> WHAT IS EXPECTED:
In the PicoProducer analysis notes, what name is given to the format of the custom analysis ntuple that the modules output?

PicoProducer analysis

The modules under PicoProducer/python/analysis are used to process nanoAOD for analysis. Analysis modules

1. pre-select events, e.g. those passing some trigger and containing a muon-tau pair;
2. reconstruct variables like invariant mass;
3. apply corrections, like energy scale, SFs, weights, etc;
4. save variables in branches of a custom tree (ntuple). The analysis modules are run on nanoAOD with the post-processors, for example with picojob.py. The output is a custom analysis ntuple, we refer to as the pico format.

Run

To run to an analysis module with pico.py, you can link the module to a channel shortname in several ways, e.g.

pico.py channel mutau ModuleMuTau
pico.py channel mutau python/analysis/ModuleMuTau.py

and then run it with e.g.

pico.py run -c mutau -y 2016

For more detailed instructions how to run the analysis code with pico.py, see the PicoProducer wiki page.

[Lines for finding displayed items]
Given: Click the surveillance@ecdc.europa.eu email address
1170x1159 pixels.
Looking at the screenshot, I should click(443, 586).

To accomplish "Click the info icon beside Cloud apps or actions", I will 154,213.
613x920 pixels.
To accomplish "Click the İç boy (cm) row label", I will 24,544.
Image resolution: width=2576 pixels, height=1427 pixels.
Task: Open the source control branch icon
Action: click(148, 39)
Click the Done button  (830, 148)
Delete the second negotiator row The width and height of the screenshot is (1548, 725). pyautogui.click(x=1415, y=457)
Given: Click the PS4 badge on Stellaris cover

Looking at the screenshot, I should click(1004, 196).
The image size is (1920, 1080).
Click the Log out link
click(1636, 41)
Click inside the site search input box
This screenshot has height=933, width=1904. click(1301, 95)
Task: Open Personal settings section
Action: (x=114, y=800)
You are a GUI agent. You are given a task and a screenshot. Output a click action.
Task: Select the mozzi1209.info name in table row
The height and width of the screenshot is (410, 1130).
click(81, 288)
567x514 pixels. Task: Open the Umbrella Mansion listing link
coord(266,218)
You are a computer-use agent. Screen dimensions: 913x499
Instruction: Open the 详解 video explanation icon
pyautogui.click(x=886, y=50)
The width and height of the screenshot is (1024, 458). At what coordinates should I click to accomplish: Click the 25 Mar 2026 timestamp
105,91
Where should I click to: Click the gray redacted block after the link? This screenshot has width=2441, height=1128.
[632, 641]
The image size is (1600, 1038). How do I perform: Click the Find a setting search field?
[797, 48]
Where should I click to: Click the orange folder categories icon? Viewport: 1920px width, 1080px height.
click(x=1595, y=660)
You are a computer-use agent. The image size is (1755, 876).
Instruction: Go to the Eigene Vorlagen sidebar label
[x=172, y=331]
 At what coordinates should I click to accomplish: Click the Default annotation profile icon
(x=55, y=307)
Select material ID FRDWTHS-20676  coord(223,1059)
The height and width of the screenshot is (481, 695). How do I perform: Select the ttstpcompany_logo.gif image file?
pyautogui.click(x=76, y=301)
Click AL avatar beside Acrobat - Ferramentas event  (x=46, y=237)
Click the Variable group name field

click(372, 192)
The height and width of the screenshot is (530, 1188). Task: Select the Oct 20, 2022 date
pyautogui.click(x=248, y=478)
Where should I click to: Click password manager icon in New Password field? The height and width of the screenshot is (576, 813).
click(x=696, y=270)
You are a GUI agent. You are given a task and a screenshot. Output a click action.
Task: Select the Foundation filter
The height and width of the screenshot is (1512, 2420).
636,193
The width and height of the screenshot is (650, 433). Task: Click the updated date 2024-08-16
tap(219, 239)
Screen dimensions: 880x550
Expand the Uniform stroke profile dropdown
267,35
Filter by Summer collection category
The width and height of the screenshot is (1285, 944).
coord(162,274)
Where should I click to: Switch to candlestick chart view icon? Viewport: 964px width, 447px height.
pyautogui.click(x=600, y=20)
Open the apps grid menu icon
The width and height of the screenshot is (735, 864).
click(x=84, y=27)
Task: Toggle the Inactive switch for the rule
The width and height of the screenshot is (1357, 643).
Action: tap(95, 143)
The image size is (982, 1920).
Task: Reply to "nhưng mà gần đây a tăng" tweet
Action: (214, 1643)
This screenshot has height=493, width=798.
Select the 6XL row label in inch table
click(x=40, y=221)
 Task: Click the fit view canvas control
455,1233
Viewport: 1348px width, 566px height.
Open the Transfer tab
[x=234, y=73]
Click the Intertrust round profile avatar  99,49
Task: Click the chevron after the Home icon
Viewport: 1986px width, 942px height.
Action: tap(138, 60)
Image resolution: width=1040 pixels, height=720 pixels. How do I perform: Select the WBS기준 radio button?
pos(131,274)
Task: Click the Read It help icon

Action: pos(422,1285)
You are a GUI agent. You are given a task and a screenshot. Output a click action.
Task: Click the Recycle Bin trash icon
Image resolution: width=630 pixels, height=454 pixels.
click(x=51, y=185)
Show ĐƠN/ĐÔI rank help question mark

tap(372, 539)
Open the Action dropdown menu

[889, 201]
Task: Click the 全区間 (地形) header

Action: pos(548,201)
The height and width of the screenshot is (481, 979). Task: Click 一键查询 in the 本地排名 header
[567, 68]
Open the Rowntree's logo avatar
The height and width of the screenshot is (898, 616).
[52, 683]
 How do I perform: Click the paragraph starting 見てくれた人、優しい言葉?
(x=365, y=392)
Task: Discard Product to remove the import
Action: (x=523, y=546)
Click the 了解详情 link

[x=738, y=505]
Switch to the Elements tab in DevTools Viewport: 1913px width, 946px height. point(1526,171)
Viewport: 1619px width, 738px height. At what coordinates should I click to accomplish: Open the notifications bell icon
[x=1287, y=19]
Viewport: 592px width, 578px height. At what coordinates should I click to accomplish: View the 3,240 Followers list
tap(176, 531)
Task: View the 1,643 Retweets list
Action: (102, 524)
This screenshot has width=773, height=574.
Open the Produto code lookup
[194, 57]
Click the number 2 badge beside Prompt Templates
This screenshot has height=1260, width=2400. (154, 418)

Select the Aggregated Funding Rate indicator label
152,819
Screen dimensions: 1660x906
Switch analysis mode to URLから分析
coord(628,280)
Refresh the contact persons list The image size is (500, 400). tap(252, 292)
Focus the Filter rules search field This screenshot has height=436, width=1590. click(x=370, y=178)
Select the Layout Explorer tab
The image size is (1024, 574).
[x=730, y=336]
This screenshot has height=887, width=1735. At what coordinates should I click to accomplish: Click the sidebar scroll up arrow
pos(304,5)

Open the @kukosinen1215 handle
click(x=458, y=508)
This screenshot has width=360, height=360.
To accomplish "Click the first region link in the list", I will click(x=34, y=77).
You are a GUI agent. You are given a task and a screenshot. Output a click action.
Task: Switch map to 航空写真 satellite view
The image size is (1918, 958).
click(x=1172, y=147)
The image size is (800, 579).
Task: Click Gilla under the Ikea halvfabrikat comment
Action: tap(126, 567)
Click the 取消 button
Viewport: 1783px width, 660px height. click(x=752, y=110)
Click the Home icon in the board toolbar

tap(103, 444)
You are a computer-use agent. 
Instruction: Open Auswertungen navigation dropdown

> OUTPUT FOR THIS TASK:
The pico format.